La política económica actual ha colocado al consumidor argentino de clase media en una encrucijada difícil de ignorar: disfrutar de precios más bajos en bienes durables o asegurar la estabilidad del empleo en la industria nacional. Este dilema tiene un epicentro claro: la apertura importadora incentivada por un tipo de cambio que se percibe como "atrasado" o por debajo de su valor de equilibrio.
El caso de Whirlpool, cesando la fabricación de lavarropas en Pilar con riesgo de dejar 220 trabajadores sin empleo, es considerado la "punta del iceberg" de una crisis industrial que contrasta fuertemente con la estabilidad de precios en la góndola.
El ganador: el bolsillo del consumidor (por ahora)
Para la clase media, que destina una parte de sus ingresos a la mejora del hogar, la política de apertura ha traído un alivio en ciertos costos. La apertura importadora ha sido uno de los principales puntales en la contención de la inflación en rubros específicos.
Según el último reporte del Índice de Precios al Consumidor (IPC), el rubro con menor aumento nominal de precios fue, precisamente, el de equipamiento y mantenimiento del hogar. Este sector apenas se encareció un 18,5% interanual, una cifra que se siente como un respiro en un contexto de inflación general del 31,3%.
El consumo en estos bienes es palpable. Las ventas acumuladas de electrodomésticos en lo que va del año registraron una suba real del 21% (descontada la inflación) respecto al año pasado.
El fenómeno de la "importación hormiga"
Este incentivo al consumo se potencia por la facilidad de la compra en el exterior mediante plataformas online, fenómeno conocido como "importación hormiga".
El atraso del dólar incentiva la compra de productos de costo menor a 1.000 dólares con exoneración arancelaria. El volumen de estas ventas online se ha cuadruplicado este año, totalizando 700 millones de dólares, y ya representan un 20% del consumo argentino en rubros como productos de electrónica.
En términos generales, los productos de consumo final (incluyendo automóviles) están ocupando una porción cada vez mayor del total importado. Estas importaciones crecen a un ritmo del 40% interanual y superan el 24% del total de las compras externas, mientras que la adquisición de bienes de capital (maquinaria para la industria nacional) sube a una velocidad mucho menor, del 18%.
El perdedor: el empleo industrial
Mientras el consumidor disfruta de precios estables y productos importados, la industria nacional experimenta un retroceso que se traduce en despidos y cierres de plantas.
La producción manufacturera registró su cuarta caída interanual consecutiva en octubre, con una merma del 5,3% respecto al año anterior. Las ramas más afectadas incluyen automóviles, metalmecánica, autopartes y química.
El índice de uso de capacidad instalada de las fábricas promedia un deprimente 59%, por debajo del promedio histórico.
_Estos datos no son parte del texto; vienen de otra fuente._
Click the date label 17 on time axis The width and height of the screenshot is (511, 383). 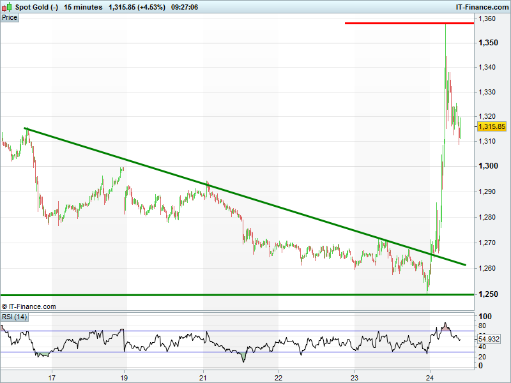click(52, 378)
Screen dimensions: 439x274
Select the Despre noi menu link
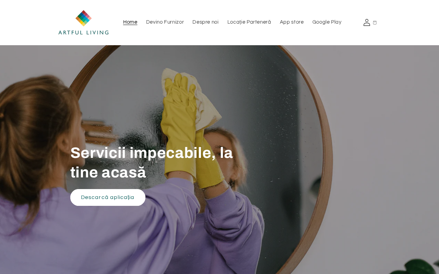click(205, 22)
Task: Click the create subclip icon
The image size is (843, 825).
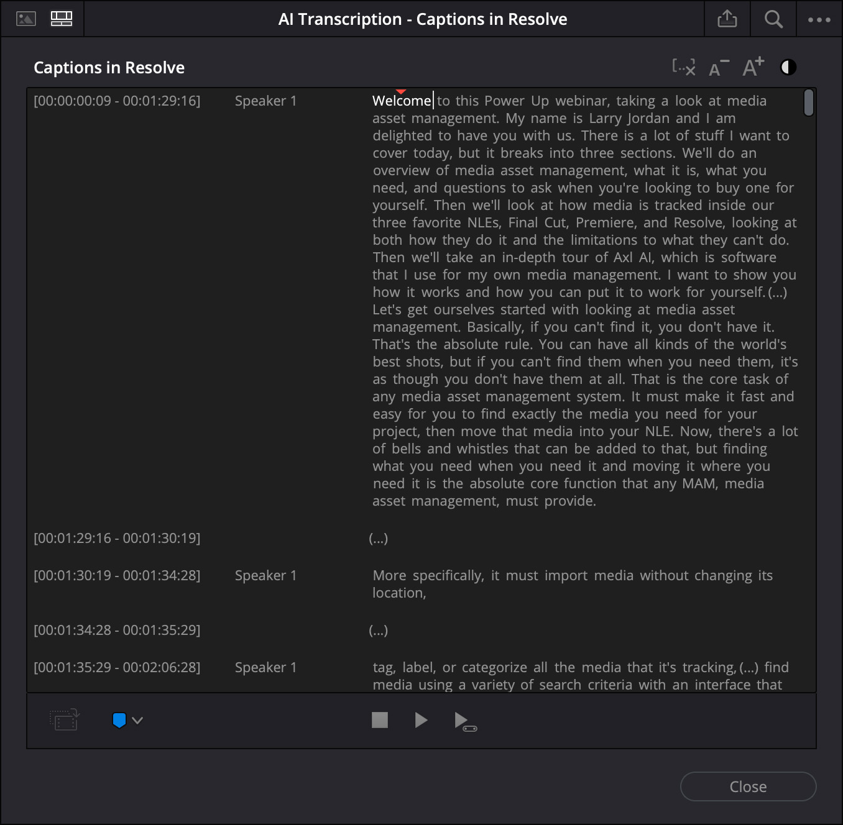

La situación es alarmante en el sector textil, donde la capacidad utilizada es de apenas el 37%.
Los ejemplos de achicamiento son numerosos y variados:
• Whirlpool cesará la fabricación de lavarropas en Pilar.
• Mabe cerrará su fábrica de Córdoba para reconvertirla en un depósito y centro de distribución.
• La fábrica de ollas y cacerolas Essen despidió a más de 30 operarios.
• Color Living, una fábrica de muebles en Pacheco, cerró su producción, afectando a 40 trabajadores.
• La textil Tn Platex despidió a 20 operarios en Corrientes tras cerrar su línea de confección de prendas deportivas.
El debate: ¿culpa del dólar atrasado o del modelo?
La pregunta central que se plantea la clase media es si esta crisis industrial obedece a una fase pasajera (salarios bajos o problemas cambiarios) o si, por el contrario, constituye el núcleo del modelo económico implementado.
El ministro de Economía, Toto Caputo, defiende implícitamente la política del dólar. En medio del debate industrial, el ministro ironizó al comentar que el programa económico está logrando aumentar las cantidades exportadas a niveles récord, aun con un tipo de cambio "atrasado".
Sin embargo, muchos críticos, incluidos economistas de trayectoria liberal, señalan que esta combinación es letal para el sector productivo.
• Diego Giacomini, ex socio de Milei, objeta que la apertura comercial se haya hecho en simultáneo con un "dólar por debajo del equilibrio", altas tasas de interés y mayor presión tributaria. Giacomini advierte que estos errores de programación terminan siendo una "motosierra para los privados en el corto plazo", forzando cierres y despidos.
• Gabriel Rubinstein, ex viceministro de Economía, comparte este argumento, indicando que la industria enfrenta un "mix de relación dólar/apertura externa desestimulante".
El consenso, incluso entre los partidarios del gobierno, es que esta situación de fuerte incentivo importador llegó para quedarse.